--- RECORDED INFORMATION ---
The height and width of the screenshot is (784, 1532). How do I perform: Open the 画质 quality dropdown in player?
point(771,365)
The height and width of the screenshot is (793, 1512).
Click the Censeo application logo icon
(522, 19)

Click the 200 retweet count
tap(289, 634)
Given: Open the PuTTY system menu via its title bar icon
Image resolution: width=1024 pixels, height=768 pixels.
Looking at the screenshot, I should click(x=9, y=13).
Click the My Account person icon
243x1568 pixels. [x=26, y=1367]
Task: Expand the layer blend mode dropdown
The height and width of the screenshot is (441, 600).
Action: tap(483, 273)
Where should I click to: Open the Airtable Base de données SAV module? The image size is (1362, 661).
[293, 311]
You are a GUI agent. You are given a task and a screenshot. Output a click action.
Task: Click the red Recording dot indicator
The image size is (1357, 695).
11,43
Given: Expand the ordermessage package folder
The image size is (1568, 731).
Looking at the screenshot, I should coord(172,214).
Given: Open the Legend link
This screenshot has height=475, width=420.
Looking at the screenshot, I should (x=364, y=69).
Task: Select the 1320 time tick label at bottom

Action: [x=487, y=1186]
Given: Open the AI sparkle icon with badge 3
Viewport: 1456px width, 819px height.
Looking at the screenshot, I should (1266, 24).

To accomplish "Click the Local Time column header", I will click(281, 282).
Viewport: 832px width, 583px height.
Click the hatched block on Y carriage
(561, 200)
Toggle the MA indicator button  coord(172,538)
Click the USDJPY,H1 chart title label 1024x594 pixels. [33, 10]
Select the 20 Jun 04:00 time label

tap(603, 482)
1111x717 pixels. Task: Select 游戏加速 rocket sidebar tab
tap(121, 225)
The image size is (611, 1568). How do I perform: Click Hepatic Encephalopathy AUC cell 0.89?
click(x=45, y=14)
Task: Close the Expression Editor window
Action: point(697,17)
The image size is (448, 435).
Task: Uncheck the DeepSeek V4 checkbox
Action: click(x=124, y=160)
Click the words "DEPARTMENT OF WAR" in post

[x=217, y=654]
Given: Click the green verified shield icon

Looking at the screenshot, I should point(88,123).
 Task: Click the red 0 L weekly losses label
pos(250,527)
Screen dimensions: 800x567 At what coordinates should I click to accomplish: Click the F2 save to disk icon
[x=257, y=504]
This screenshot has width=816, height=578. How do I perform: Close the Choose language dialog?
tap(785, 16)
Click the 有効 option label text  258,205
---
HOW TO COMPLETE THIS TASK: Which lines above include the string "title"? Show them.

SOLUTION FOR THIS EXERCISE:
Given: Open the PuTTY system menu via its title bar icon
Click the USDJPY,H1 chart title label 1024x594 pixels. [33, 10]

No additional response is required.